Analyzing data from the United States Census, Trulia chief economist Jed Kolko found that the population growth of millennials in big, dense cities was outpaced by big-city suburbs and lower-density cities. Kolko also found that baby boomer growth in big, dense cities fell short of growth in big-city suburbs.
To analyze the data, Kolko divvied all U.S. counties into four quartiles based on household density, leaving each quartile with approximately one-fourth of the total population. "Going from the highest to lowest density, the four categories correspond roughly to (1) big, dense cities; (2) big-city suburbs and lower-density cities; (3) lower-density suburbs and small cities; and (4) smaller towns and rural areas," Kolko said.
From 2012 to 2013, the population growth of millennials (20-34 year-olds) was the highest outside of large cities. The fastest growth was in areas with big-city suburbs and lower-density cities.

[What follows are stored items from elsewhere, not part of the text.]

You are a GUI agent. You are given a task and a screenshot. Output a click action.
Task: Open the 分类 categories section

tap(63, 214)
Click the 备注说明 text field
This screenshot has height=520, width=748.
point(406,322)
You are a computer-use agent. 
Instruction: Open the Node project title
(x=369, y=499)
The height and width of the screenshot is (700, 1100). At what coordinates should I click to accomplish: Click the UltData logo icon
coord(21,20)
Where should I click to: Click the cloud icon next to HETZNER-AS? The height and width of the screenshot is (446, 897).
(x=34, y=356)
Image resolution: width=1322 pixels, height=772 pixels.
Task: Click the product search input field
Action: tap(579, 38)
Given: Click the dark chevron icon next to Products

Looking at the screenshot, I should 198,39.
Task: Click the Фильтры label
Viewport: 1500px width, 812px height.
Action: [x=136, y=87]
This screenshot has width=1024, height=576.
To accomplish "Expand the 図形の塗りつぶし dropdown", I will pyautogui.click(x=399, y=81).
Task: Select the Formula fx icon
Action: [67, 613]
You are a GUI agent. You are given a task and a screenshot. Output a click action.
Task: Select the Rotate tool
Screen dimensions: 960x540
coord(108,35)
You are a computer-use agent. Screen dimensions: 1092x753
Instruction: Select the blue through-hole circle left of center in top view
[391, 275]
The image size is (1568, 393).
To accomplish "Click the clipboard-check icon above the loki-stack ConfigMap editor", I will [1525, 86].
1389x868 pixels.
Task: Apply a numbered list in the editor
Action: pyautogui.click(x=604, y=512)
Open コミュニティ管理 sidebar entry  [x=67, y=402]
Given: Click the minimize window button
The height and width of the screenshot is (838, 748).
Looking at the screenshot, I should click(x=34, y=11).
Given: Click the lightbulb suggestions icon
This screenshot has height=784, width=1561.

Surprisingly, the data revealed that lower-density suburbs and smaller cities edged out big, dense cities for millennial population growth.
While Kolko noted that the differences are far from astronomical, it certainly is true that there is "no mad rush to the cities—despite the shift from homeownership to renting among these young adults."
Metros with the fastest growth in the millennial population were in the South and West. The five metros with the largest growth in millennial population include: Colorado Springs, Colorado (3.2 percent); San Antonio, Texas (3.0 percent); Peabody, Massachusetts (2.9 percent); Honolulu, Hawaii (2.8 percent); and Denver, Colorado (2.5 percent).
Conversely, baby boomers are becoming more urban, according to Trulia's chief economist. While growth for baby boomers in big-city suburbs and lower-density cities was the highest quartile of the four measured, it only barely edged out growth in the top quartile of big, dense cities. Overall, baby boomer population growth skewed more urban than millennials.
All of the top ten metros with the fastest growing population of baby boomers were in the South and West. The top five metros for baby boomer population growth include: Austin, Texas (4.4 percent); Raleigh, North Carolina (4.3 percent); Dallas, Texas (3.5 percent); Charlotte, South Carolina (3.4 percent); and Charleston, South Carolina (3.3 percent).
Kolko commented, "Here's what else these boomer-attracting metros have in common: they tend to have relatively young populations. In fact, Austin has the highest share of millennials of any large metro; millennials account for disproportionately high shares of the populations of Charleston, Dallas, and Houston as well … That means that boomers increasingly want to be where millennials live already."
He cautiously summarized his analysis with a few caveats: "The trends that are happening today may not last; they surely reflect current housing and economic conditions, but don't necessarily reflect a long-term, permanent change in how or where people want to live."